Invisible Women by Caroline Criado Perez is a cornucopia of data proving otherwise. She doesn’t blame men or the legacy of our laws. Instead, she takes the case against gender data gaps and proves how these have been hurting women for a long time. She shows how structural inequality is by pointing gaps in various fields such as:
- Public bathrooms area - Men take less time urinating, are less prone to have urinary infections, and have less reasons to use the toilet - there’s no such thing as pregnancy or menstruation in men. On top of this, women take 2.3x longer than men in toilets. But we still grant both genders the same bathroom area. It’s no wonder that women are the ones waiting in line.
- Automobile health - Women have significantly higher odds of getting seriously hurt in car crashes. Automobile safety tests use a "Reference Man" model nowadays even though women have been driving for decades now, except for the Saudi Arabia women that were only granted this right in 2019. We are allowing an outdated model to murder any of the 70% British women holding a driving license.
- Offices temperate - It's a 1960s formula that determines offices' ideal temperature and grants women a 50% higher chance of feeling cold at work. Women' metabolism is slower than men, something that hasn't changed in 70 years but that keeps being forgotten.
Caroline Criado Perez owns the mission to clarify how and where inequality stands using dense and clear arguments. The book invites the readers to start with what women face today, a solid corrective to the ones thinking that gender no longer matters. Caroline Criado Perez's first sentences lay out in an impressive detail how Sweden, a country leading by example in many ways, struggles to deal with gender inequality. She targets the cities’ urban planning to demonstrate how women are condemned to spend 3x more time than men in unpaid activities like house caring and taking kids to school.
Labour inequality comes as a result of such disproportionality of time dedication, which Caroline Criado Perez approaches in the book’s second chapter, following by consequences on women’s health, wealth and public life. Women have fewer chances of building a successful company or to keep a stable and well-paid job. In the UK, women represent 70% of the unpaid caretakers of sick people with dementia, 61% of the people below subsistence wage level, and 75% of the part-time workers. Such structural deficiency can only be fixed with public policies. Basic equality measures such as paid maternity leave are not ensured in all countries - USA is the most flagrant case - and when implemented, there are flaws that harm women even after retirement. Caroline Criado Perez guides the reader through the complicated world of politics and cultural bias, showing how women are harmed by the traditional recruitment and performance evaluation frameworks. The interpretation of the women’s posture is surprisingly misleading - the same attitudes that classify a man as "determined" can label women as "aggressive or emotional". Such bias in the present leads the author to explore how women are condemned to inequality in the future.

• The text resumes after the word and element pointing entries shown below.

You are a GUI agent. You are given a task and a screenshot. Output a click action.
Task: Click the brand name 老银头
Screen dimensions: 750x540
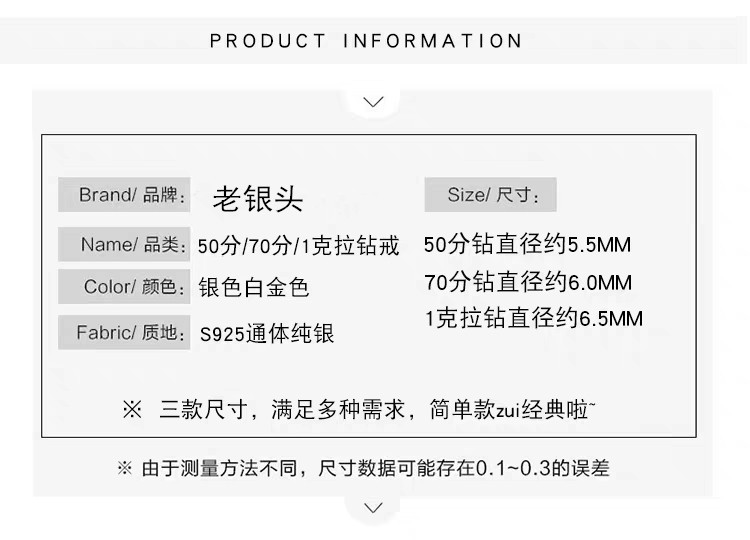[x=258, y=198]
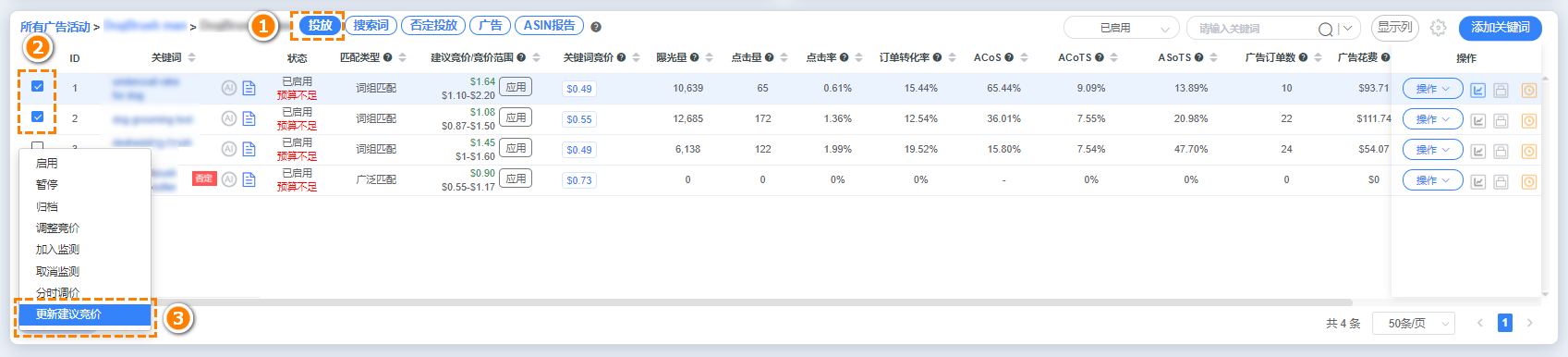Open the 50条/页 page size dropdown
Image resolution: width=1568 pixels, height=357 pixels.
pos(1414,323)
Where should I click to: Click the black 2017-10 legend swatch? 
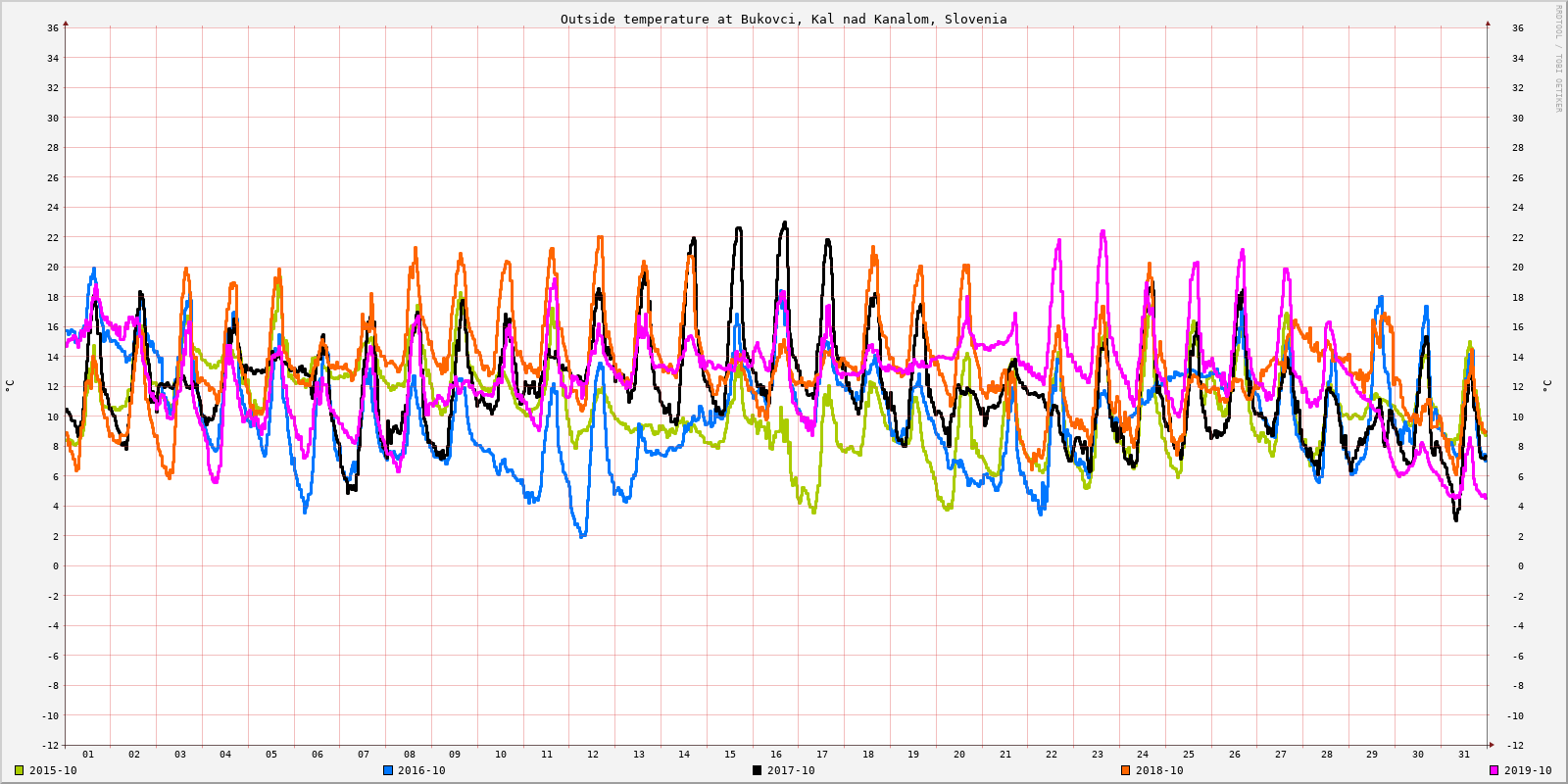point(757,770)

The last chapters of the book are dedicated to women’s future under big data and in the age of algorithms. Our society is increasingly dependent on software and data is becoming the holy grail of business. It’s no surprise that voice recognition software often struggles to respond to women when only 11% of the executives and 25% of the workforce in the tech industry are women. The algorithms that shape our society are built mostly by men and fed with datasets lacking women data. This is why Caroline Criado Perez is ruthless claiming that patriarchy bias will automatically continue to grow unless we take corrective measures to fill the gender data gaps. Who has the power to rebuild better?
Bottom Line
Data doesn't lie and Caroline Criado Perez has no intention to build a conspiracy theory.

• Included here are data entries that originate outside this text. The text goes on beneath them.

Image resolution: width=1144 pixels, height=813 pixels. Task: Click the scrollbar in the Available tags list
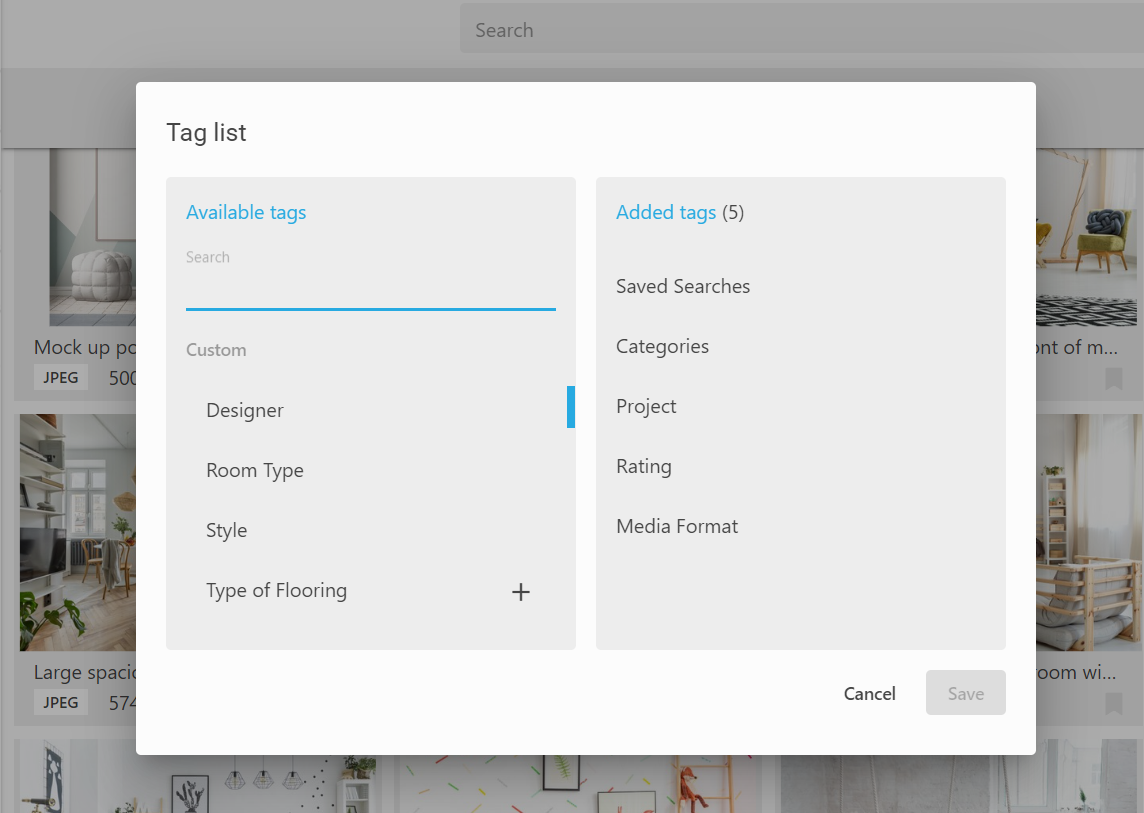click(572, 407)
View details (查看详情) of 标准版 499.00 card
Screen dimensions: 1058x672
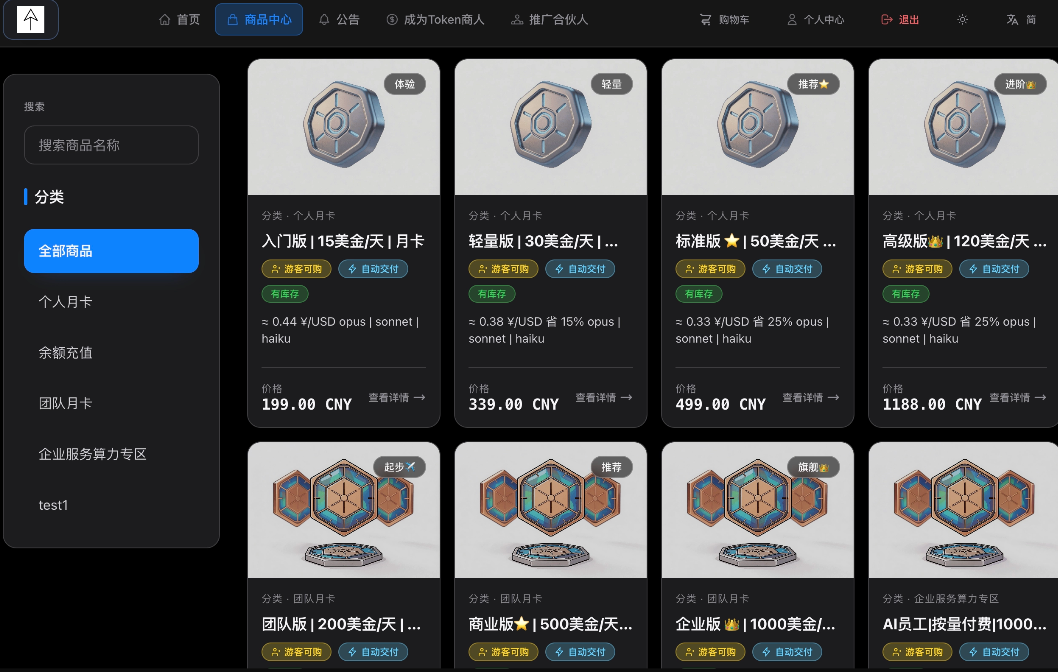pos(810,398)
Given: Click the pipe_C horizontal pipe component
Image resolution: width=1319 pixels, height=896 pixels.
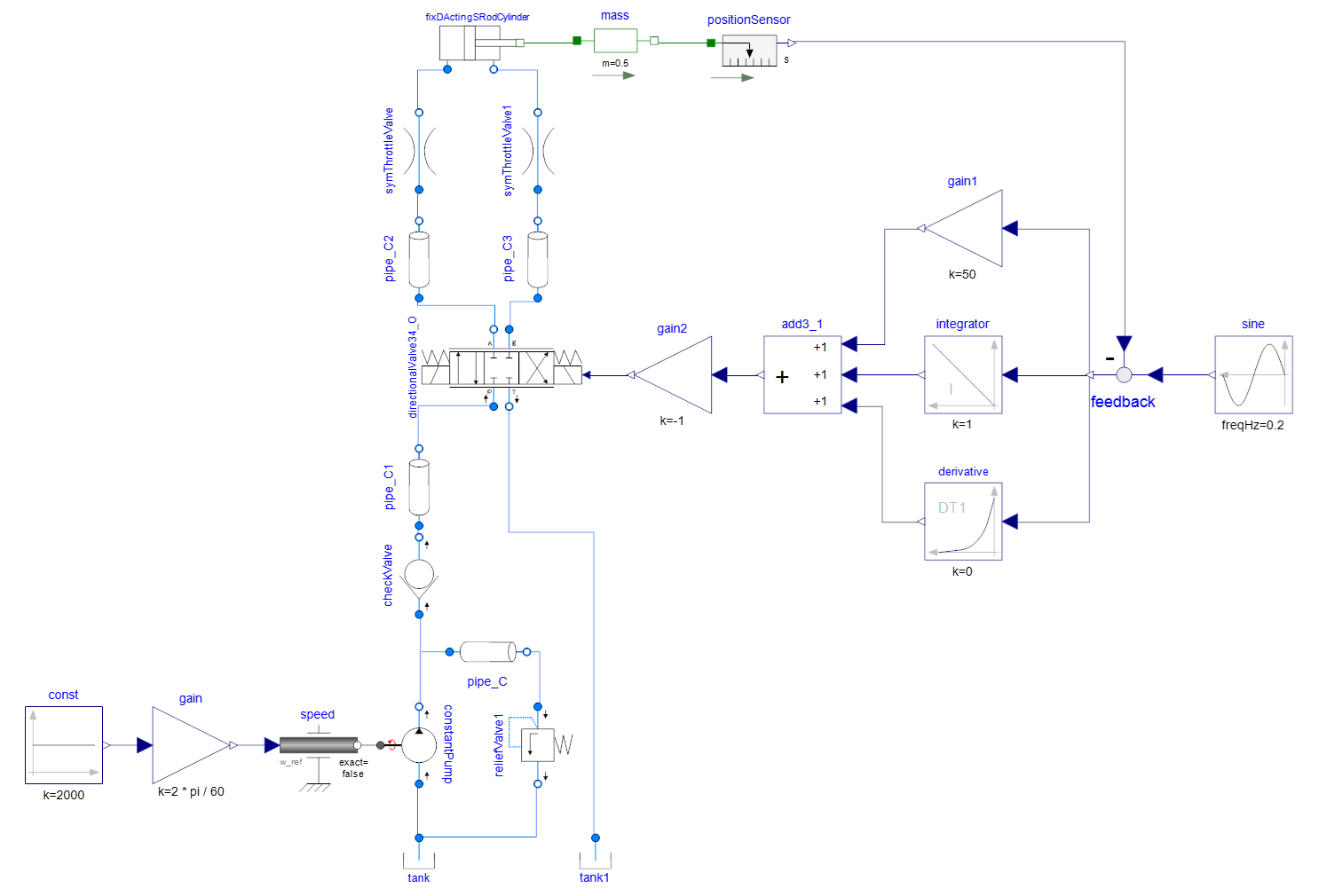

The outstanding amount of examples in this book, ironically against its argument of lacking women data, is a great way of getting the facts right. The common ground to a serious and structural discussion about the unfairness women have to deal with can only come through the lens of data, even though this book can be overwhelming at times.
It’s a callout for everyone, from the decision-makers in business to health regulators, to collaborate on something that almost seems radical nowadays - equal gender rights.